This review contains spoilers

Jeanne D'arc is a game that's been bouncing around in my mind for over a decade now. I played it at a friend's place on his PSP when I was little, but never got back to it until this April. I always thought that the game had neat systems from what I remembered, and Fire Emblem Engage's release brought it back into the spotlight for me due to similar mechanics in some ways, so I thought hey, what the hell, time to give it a shot after all this time.

Starting with the positive, from the perspective of a Fire Emblem player mostly when it comes to SRPGs, this game has a few very interesting mechanics. The bracelet transformations are similar to the engage mechanic, but more and less limited at the same time. They last less turns and cannot be used on turn 1, which is weaker, but they also give Godspeed (take another turn every time you land a killing blow) for those turns, which is about as strong as it gets. They also give huge stat bonuses and access to unique skills to boost your damage output. The final difference is that it can only be used once per map, per gem that your bracelet has, which is locked behind story and free quest progress. It's a pretty neat system, and I really like how strong it is since it ties into the gameplay pretty well. Bracelet holders are meant to be insanely strong, and not only is the act of transforming powerful, it also gives you an incentive to get a bunch of finishing blows with those units, giving them a level lead which further feeds into the whole "they are your strongest units" thing.

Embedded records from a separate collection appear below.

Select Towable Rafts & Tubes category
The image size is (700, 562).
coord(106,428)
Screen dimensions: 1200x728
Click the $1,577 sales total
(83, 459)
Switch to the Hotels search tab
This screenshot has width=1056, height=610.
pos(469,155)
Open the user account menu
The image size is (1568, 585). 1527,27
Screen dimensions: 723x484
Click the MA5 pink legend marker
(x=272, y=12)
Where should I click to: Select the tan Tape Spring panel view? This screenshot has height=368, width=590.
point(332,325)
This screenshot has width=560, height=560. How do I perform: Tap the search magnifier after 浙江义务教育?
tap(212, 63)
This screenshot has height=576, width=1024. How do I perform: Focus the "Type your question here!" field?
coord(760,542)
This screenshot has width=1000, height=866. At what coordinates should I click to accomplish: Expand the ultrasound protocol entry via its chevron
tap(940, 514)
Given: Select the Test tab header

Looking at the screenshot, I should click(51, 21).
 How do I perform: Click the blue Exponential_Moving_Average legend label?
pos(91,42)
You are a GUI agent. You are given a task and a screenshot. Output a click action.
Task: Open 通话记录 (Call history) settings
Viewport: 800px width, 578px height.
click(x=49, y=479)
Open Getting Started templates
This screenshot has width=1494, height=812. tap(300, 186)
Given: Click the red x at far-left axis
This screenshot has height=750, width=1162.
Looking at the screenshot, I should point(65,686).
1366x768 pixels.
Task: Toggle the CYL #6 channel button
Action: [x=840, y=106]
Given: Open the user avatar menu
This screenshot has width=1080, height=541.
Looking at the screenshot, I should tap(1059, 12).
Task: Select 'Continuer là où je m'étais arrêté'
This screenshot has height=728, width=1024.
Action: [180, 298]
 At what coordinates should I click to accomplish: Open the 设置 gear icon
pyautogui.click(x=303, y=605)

The mana system is IMO better than anything Fire Emblem has ever come up with for combat arts. While in those games you are either trading HP (easily recovered with a heal from a different unit) or weapon durability (literally just money, who cares) for a boost in power during battle, in this game you are trading the finite resource that is your mana. While in theory you could wait an extra turn to gain more mana back, because every map has a turn limit, you really do not want to do that if you can help it. There are items that let you gain MP back, but you'd waste one of the unit's turn to get it back, since there is no dedicated mana transfer type character. At best, you'd waste someone else's turn to use one such item, but then again, these items are limited so you don't want to use them if you can help it.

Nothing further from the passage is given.